Single-chain tetanus toxin (toxin S) was prepared from short-term cultures by lysis under protection with protease inhibitors, precipitation with 40% ammonium sulfate, gel filtration, and chromatography on DEAE ion exchanger. Its limited proteolysis by trypsin, post-arginine cleaving enzyme from mouse submaxillary gland and clostripain led to bichainal derivatives (BT, BA, BCl) consisting of a heavy chain and a larger version of the light chain. The latter was then converted by trypsin into a small version which comigrated with the light chain of bichainal extracellular toxin (BE). The light chain produced by chymotrypsin (BC) and elastase (BE1) was of intermediate size. The nick region serves as substrate for all esteroproteases investigated and comprises between one and two kDa.
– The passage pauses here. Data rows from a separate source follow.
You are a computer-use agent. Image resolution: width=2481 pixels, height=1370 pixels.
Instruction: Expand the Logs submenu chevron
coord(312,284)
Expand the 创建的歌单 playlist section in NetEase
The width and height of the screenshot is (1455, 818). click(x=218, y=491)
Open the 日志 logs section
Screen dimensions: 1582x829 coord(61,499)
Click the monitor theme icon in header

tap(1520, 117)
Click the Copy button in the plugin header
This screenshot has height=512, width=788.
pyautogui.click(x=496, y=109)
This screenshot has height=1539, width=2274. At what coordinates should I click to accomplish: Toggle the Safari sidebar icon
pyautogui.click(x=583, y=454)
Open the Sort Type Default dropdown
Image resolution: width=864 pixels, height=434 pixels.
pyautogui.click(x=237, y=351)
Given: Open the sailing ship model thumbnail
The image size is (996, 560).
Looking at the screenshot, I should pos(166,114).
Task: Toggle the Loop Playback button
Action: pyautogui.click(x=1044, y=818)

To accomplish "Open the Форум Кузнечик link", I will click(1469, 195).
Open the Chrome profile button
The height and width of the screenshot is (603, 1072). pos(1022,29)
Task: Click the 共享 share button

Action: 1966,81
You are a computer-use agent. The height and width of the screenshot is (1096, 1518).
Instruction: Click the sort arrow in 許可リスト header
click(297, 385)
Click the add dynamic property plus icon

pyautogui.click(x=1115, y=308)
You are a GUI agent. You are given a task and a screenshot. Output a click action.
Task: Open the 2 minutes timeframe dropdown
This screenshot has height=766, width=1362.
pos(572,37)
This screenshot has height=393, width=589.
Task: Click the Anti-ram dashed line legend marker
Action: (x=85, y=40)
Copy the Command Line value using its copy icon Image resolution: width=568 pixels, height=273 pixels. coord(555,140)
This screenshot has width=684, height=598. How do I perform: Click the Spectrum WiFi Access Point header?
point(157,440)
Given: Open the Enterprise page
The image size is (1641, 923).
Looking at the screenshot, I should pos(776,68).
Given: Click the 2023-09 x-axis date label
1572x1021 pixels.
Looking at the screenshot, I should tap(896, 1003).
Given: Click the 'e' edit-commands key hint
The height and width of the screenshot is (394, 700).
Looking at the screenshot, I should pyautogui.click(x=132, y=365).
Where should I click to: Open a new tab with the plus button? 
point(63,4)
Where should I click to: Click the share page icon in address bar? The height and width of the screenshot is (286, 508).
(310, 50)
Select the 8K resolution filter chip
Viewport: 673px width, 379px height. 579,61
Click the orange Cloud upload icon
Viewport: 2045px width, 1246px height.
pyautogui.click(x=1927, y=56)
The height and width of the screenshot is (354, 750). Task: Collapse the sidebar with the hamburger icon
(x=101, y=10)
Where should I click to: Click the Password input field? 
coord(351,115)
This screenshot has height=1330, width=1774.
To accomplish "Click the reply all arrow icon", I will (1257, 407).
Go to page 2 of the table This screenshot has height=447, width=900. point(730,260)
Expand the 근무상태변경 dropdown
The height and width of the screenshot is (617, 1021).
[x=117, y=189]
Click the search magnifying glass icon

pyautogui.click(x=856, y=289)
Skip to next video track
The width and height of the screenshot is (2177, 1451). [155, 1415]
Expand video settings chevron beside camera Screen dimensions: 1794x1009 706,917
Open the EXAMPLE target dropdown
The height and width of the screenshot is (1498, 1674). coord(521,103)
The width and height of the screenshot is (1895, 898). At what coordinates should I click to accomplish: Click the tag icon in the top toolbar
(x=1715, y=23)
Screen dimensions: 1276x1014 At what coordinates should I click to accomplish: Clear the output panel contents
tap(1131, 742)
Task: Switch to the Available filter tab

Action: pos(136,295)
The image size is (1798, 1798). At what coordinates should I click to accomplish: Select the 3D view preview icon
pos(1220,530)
Limited proteolysis increased the hydrophilicity (BT greater than BE greater than S) in hydrophobic interaction HPLC, and anionic behaviour (BC greater than BE greater than BT greater than S) in DEAE ion exchanger HPLC. The bichainal toxins assessed (BC, BE or BT) were about two times more toxic than toxin S (LD50, mouse s.c. 2 ng/kg vs. 4 ng/kg). They were five to twelve times more potent than toxin S in three in vitro assays measuring the prevention of neurotransmitter release, i.e. on the phrenic nerve-hemidiaphragm preparation of the mouse (acetylcholine, with toxin BE and BT), on primary brain cell cultures from the mouse ([3H]noradrenaline, with toxin BE and BT), and on brain homogenate from rats ([3H]noradrenaline, with toxin BA, BC, BE and BT). Thus single-chain toxin is a less potent precursor of, or protoxin for, various bichainal isotoxins.(ABSTRACT TRUNCATED AT 250 WORDS)